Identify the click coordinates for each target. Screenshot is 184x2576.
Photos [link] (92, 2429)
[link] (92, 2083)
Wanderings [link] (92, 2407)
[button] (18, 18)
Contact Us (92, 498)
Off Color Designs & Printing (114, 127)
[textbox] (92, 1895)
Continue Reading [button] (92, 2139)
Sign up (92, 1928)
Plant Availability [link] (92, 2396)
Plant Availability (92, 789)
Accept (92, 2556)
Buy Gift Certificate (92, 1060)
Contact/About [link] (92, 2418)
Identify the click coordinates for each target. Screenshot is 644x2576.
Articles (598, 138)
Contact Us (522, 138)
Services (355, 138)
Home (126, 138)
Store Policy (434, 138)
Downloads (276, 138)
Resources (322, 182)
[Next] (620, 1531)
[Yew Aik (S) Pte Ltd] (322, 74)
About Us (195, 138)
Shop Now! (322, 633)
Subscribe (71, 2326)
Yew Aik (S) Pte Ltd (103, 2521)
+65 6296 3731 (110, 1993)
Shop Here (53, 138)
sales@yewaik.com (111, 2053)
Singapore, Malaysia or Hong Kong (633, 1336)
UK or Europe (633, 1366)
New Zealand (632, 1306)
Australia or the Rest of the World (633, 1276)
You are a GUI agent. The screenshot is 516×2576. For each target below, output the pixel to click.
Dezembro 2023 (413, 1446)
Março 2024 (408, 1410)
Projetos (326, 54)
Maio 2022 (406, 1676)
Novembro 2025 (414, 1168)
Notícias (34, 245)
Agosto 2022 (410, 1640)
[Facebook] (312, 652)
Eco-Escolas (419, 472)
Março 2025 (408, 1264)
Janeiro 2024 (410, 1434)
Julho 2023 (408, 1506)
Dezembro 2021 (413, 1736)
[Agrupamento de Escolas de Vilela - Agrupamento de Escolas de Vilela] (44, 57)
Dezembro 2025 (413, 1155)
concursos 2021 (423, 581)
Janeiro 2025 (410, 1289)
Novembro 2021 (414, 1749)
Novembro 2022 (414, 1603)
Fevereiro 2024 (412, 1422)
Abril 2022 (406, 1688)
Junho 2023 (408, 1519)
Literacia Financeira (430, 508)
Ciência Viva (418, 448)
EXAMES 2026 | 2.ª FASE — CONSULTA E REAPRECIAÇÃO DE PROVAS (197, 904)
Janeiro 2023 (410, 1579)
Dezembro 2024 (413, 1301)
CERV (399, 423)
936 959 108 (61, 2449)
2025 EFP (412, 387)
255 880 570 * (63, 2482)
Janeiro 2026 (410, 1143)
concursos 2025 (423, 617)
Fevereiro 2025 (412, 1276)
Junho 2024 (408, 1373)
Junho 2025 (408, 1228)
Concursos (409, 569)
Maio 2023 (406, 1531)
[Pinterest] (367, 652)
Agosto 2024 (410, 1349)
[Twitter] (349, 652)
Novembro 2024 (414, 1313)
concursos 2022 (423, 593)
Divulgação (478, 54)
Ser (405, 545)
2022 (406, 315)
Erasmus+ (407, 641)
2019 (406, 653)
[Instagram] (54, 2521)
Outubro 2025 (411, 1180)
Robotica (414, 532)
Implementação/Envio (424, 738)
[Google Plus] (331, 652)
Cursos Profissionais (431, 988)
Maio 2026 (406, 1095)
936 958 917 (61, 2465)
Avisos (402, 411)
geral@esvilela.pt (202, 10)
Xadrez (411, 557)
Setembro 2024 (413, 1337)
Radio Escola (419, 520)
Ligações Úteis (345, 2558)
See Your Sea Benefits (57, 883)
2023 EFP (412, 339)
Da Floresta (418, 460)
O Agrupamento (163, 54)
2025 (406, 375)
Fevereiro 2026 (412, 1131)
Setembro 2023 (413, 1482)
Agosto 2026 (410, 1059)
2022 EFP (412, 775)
* * * * * * * * *
### What to do
Task for the records above: copy every line in which the word "each" occurs.

### Written reply
Identify the click coordinates for each target. Screenshot is 184x2576.
Identify the click coordinates for each target. Screenshot is 644x2576.
You are a GUI agent. The screenshot is 516×2576. For each target below, output the pixel to click.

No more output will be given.